The section headings are great for giving the immediate context. This helps for teaching and preaching when you want to give a quick overview of what’s happening around the verses that you’re reading. They also help for find things quickly. They break up the page and help make the verse-by-verse layout easier to follow because they work like paragraphs.

What About the Lack of Translator’s Footnotes?

There are no footnotes in this edition. I don’t think every edition needs them (they wouldn’t really fit into the design and purpose of text-only and reader’s editions) but I do think they should be included in a reference edition. I consider the translator’s footnotes to be part of the translation and I can’t help but notice they’re missing. Even though I would like to have them included in the Canterbury, this won’t keep me from using it.

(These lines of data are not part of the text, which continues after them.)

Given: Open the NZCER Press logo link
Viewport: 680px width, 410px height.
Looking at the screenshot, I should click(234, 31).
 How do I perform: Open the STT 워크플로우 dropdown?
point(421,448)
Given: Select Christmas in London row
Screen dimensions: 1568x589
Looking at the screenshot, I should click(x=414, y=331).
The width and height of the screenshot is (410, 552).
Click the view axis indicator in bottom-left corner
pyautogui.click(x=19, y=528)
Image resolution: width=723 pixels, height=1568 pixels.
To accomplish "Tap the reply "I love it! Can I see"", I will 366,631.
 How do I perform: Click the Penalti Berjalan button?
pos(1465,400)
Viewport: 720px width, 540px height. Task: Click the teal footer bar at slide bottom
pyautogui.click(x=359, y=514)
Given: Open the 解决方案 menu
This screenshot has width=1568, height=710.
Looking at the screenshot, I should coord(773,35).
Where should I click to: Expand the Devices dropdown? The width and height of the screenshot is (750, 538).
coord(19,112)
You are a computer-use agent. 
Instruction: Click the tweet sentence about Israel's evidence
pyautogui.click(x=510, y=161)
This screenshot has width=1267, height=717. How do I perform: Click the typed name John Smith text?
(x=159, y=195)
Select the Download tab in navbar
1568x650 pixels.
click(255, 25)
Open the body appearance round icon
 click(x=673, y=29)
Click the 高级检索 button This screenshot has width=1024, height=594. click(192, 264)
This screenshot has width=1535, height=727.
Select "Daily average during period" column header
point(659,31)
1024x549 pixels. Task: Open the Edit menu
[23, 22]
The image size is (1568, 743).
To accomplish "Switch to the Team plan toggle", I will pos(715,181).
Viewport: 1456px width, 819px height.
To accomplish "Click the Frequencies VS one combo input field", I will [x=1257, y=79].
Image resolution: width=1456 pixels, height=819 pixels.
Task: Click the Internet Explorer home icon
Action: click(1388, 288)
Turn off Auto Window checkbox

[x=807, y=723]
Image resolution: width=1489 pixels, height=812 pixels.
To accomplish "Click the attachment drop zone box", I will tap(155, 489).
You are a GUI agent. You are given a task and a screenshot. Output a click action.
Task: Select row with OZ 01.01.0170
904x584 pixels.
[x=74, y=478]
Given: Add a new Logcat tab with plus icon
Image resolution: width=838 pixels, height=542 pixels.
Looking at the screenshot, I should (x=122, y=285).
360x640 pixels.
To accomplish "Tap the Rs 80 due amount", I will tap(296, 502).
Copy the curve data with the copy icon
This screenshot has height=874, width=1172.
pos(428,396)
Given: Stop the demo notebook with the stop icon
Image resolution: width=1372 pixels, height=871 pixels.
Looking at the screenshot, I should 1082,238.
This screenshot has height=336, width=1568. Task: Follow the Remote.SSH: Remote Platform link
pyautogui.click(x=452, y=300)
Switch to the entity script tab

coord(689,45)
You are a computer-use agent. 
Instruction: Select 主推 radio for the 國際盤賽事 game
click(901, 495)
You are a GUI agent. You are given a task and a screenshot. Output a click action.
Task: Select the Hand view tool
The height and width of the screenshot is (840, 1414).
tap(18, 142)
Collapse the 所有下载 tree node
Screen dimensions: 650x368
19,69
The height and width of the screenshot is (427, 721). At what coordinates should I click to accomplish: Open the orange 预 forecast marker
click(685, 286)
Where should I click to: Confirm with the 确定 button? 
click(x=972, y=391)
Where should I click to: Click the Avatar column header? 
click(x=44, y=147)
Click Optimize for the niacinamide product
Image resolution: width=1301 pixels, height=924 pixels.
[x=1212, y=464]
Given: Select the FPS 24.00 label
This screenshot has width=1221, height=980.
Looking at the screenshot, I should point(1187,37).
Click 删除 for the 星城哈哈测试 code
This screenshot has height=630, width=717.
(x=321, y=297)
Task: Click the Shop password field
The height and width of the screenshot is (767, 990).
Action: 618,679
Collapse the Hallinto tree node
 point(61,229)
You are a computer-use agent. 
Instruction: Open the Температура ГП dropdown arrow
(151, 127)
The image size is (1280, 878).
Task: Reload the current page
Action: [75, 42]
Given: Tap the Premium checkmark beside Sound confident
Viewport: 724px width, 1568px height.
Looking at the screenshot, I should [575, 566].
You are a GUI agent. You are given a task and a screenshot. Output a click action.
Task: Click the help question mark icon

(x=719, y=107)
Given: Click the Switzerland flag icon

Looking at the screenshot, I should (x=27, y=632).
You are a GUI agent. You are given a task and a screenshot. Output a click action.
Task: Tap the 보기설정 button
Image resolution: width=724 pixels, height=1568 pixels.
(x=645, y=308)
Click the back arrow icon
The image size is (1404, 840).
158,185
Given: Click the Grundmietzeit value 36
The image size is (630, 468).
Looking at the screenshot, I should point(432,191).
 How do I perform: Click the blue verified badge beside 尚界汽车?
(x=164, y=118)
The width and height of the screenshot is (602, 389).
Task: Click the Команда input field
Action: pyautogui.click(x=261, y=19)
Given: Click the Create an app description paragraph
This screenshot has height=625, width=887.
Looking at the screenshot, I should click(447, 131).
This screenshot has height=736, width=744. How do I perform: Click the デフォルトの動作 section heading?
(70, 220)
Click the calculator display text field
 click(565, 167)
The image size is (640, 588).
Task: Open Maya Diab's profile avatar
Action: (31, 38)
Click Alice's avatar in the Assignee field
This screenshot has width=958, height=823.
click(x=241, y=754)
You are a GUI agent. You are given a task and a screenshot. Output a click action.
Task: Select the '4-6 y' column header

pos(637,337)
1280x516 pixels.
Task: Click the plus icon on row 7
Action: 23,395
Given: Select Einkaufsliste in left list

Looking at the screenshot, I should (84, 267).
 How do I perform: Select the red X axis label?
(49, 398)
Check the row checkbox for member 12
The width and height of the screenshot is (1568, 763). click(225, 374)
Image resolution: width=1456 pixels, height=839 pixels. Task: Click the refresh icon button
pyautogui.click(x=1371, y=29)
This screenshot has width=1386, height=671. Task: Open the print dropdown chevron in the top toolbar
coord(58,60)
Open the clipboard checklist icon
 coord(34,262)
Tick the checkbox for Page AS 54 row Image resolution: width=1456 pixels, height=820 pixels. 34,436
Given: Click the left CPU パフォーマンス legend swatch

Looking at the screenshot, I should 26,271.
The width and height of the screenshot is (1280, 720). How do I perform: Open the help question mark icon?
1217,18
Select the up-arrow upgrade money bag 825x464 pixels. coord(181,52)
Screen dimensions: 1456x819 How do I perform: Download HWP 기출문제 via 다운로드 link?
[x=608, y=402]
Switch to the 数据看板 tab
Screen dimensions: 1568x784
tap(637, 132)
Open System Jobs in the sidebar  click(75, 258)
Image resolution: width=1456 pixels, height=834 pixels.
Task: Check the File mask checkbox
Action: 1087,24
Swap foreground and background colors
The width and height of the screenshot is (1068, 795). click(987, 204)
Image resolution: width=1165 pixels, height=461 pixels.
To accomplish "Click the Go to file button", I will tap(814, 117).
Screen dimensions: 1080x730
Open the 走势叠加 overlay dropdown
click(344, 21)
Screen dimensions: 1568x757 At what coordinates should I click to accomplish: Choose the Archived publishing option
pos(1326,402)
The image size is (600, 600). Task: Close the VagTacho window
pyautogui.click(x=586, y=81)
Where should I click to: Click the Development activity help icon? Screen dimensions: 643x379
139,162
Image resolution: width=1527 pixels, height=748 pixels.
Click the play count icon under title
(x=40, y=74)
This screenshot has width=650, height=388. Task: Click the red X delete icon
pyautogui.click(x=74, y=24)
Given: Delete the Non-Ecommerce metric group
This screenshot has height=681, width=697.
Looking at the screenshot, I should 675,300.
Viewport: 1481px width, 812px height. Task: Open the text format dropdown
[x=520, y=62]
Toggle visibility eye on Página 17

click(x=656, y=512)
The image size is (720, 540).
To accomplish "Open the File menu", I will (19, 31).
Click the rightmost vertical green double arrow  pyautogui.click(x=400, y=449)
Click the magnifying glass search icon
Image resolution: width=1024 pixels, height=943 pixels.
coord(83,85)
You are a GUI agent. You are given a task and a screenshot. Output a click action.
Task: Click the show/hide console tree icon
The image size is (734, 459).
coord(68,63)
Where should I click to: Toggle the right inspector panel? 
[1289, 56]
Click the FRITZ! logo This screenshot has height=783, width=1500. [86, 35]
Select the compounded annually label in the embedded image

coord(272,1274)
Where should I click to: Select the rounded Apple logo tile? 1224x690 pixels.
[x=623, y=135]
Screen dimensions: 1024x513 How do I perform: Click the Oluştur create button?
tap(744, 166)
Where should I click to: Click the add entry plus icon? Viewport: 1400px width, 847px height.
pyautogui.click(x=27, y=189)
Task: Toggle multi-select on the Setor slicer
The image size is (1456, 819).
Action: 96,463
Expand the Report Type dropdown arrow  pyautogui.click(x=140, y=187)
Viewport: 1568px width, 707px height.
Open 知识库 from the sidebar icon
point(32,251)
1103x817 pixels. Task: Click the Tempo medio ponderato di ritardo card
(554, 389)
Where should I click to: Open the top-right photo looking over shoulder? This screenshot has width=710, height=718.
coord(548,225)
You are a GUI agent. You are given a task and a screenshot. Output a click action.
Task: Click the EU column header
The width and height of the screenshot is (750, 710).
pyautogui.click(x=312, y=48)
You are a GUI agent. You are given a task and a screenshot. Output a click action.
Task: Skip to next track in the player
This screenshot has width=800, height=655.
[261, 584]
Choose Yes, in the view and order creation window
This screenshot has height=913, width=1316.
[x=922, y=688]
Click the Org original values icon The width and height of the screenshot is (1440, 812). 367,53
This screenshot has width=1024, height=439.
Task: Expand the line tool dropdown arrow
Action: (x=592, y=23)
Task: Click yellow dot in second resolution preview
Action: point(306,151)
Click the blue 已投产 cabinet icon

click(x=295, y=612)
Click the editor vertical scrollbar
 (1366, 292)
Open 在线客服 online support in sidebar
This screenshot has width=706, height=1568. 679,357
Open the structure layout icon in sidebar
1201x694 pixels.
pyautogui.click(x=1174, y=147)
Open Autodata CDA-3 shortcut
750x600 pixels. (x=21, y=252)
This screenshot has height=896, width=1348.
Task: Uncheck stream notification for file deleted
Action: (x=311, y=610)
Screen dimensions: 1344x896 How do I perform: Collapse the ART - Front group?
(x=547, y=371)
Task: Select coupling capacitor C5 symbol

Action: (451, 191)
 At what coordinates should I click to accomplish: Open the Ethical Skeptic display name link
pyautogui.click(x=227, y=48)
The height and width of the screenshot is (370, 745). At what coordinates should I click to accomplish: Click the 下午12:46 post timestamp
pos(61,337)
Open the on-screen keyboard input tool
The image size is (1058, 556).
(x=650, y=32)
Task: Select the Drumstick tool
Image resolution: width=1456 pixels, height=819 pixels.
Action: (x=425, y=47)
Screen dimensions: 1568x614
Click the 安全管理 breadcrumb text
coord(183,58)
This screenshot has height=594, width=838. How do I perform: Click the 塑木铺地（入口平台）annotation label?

The footnotes do help with study but for reading I find them distracting. For me this makes the Canterbury better for reading than study. I think the Canterbury is still worth buying even without the footnotes and if you want them badly enough then I recommend adding them to the footer of each page. There aren’t that many and some might not make enough difference, so you might not even need them all. I plan to write those that are the most important to me.

If you don’t want to write the footnotes and you still want them, then I would recommend the Schuyler Classic KJV (Schuyler’s edition of the Westminster). The Westminster is still a good choice and I don’t see the Canterbury as a replacement because they both serve a different purpose. If it’s one or the other then here’s how I would choose: If you prefer footnotes, more cross references, and a larger concordance then I recommend the Westminster. If you prefer section headings within the text, larger print, and better paper then I recommend the Canterbury.


From the top down: Concord, Classic KJV, Longprimer, NKJV Quentel, Canterbury.

Inevitably readers will want to know how the Canterbury compares to the Quentel and the top 3 KJV’s currently on the market. Here’s how it compares with the NKJV Quentel in black goatskin, the older Longprimer (with the thinner 32gsm paper and older print quality) in brown highland goatskin, the Concord in calfsplit, and the Schuyler Classic KJV. When the Presentation Reference releases I’ll include it as well.


Classic KJV


NKJV Quentel


I’ve been into paragraph editions so much lately that I thought I couldn’t enjoy using a verse by verse layout, but the Canterbury surprised me. The Schuyler Canterbury is a beautiful Bible. Between the paper quality, readability, and calfskin that lays completely open, this is a Bible that entices me to read and use it. 2K/Demark’s design along with Jongbloed’s production has created a top-notch KJV that I will use for years to come. I highly recommend the Schuyler Canterbury in calfskin to anyone looking for a large print KJV with highest quality paper and print in an affordable price-point.